In 1996, John Perry Barlow wrote "A Declaration of the Independence of Cyberspace", a poetic proclamation of victory in the battle for a free and open web; an affirmation of what the internet could mean both socially and politically. It was an important piece of internet history that still resonates today. But just a decade later, platforms like Facebook began their rise to power and the vision for an open, semantic web was quickly forgotten in favor of something as benign as an easy to use "like" button within a social walled-garden.
Over the years I’ve started to worry that the same thing is happening to web3. Over time it has, in some circles, moved slowly from a relatively grassroots movement aimed at transforming our relationship with money in a post-financial crisis, post-snowden world to a place where institutions are once again encouraged to grow systemically too big to fail. It has become a place where we can engineer our own disasters more openly and transparently.
SBF’s ‘fraud’ is not something that was accomplished alone. He was supported perhaps even unintentionally by people in web3 (and in the media beyond) who have forgotten, like those who have forgotten Barlow, what a new system of value could mean and why communities like Ethereum emerged in the first place. He was supported by people whose primary motivation for forking the existing system was to be on top. This is a disappointment, it is a tragedy, and it has caused a lot of harm. But it doesn’t mean we shouldn’t strive for better ways to find a voice or make an exit, and it is not an indictment of web3 (or the decentralized web) generally.

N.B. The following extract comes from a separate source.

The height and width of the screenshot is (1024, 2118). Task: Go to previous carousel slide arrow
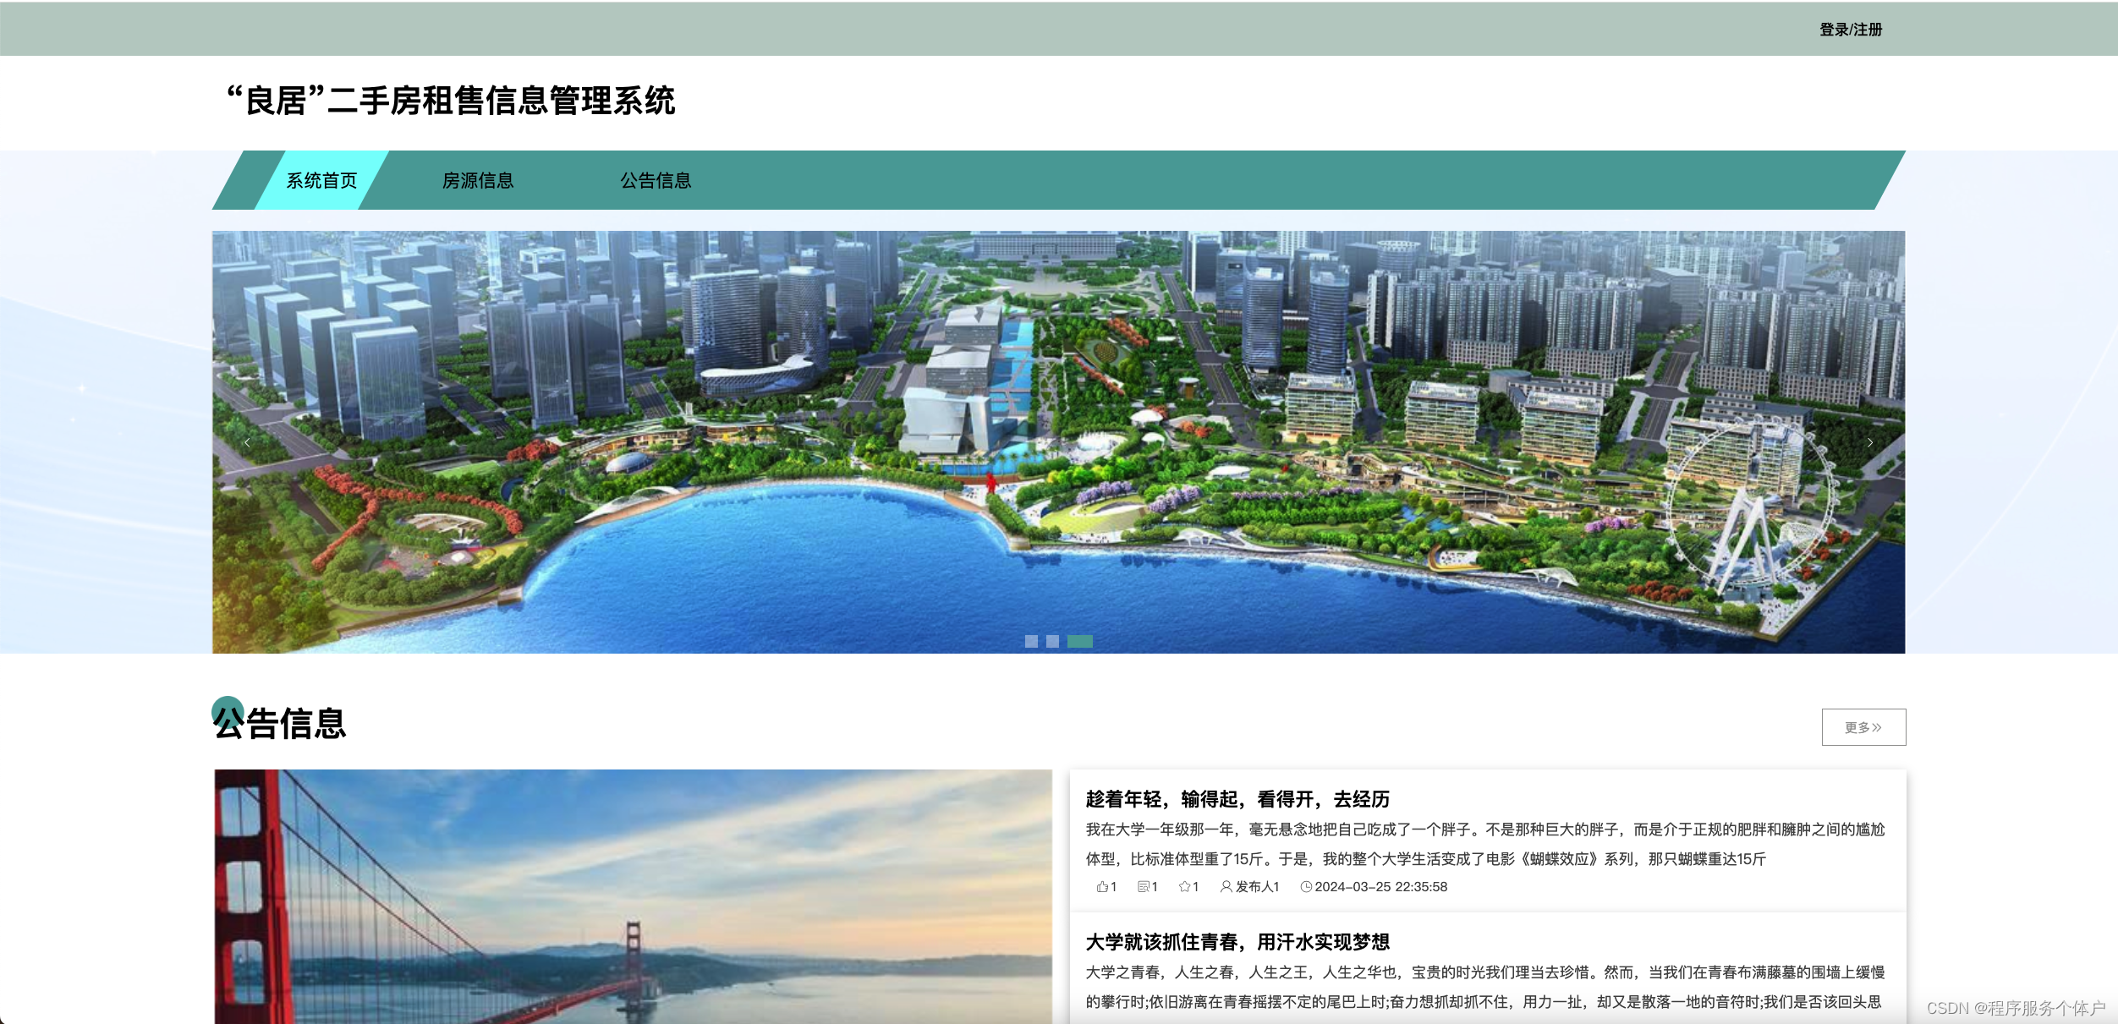coord(247,442)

What SBF has helped show more than anything is that even in an ostensibly trustless world, we cannot truly trust institutions. Instead, we need to learn to trust each other. We need new systems, not institutions, that help us achieve that.
Rather than proudly declaring that “crypto is dead”, we should take this time to reflect on our values and how these tools could help us towards the kind of world we actually want to see. Certainly, I am one of many who believe such a world isn’t very close to the status quo, which should come as no surprise with confidence in institutions at an all time low. Our voice and exit opportunity is to either take herculean efforts to reform the existing systems through decades of careful voting, or earnestly attempt to make new ones intentionally.
For my part, and for many others in web3, I am more convinced than ever that we can and should work towards a new world powered by open source, community owned infrastructure; towards a decentralized world where public goods for any local (even digital) community can be provisioned in a mutualist way that strengthens trust rather than diminishing it or abstracting it. Centralized exchanges and centralized philanthropic initiatives like effective altruism are often the antithesis of that. Perhaps the absurdists among us think it's actually +EV to have a massive centralized entity rise to prominence only to become this decade's Enron. Perhaps others want to see it all burn anyway. But the reality is we need less unaccountable institutions, whether in the form of FTX or in the form of legacy platforms being fought over by billionaires (maybe even with good intentions).
Once again, we need to remind ourselves that for our politics to be prefigurative we have to actually build new ideas rather than just criticizing existing ones. We have to remind ourselves that it is acceptable to build solutions to problems locally without the burden of expectation that all forms of intractable wicked societal problems are also remedied. And we have to get to work.
Let’s not write off a decade’s worth of effort because of bad actors, let’s not lose the potential to maintain our privacy, to create community currencies, or to build back trust with each other. Let’s build a future worth fighting for.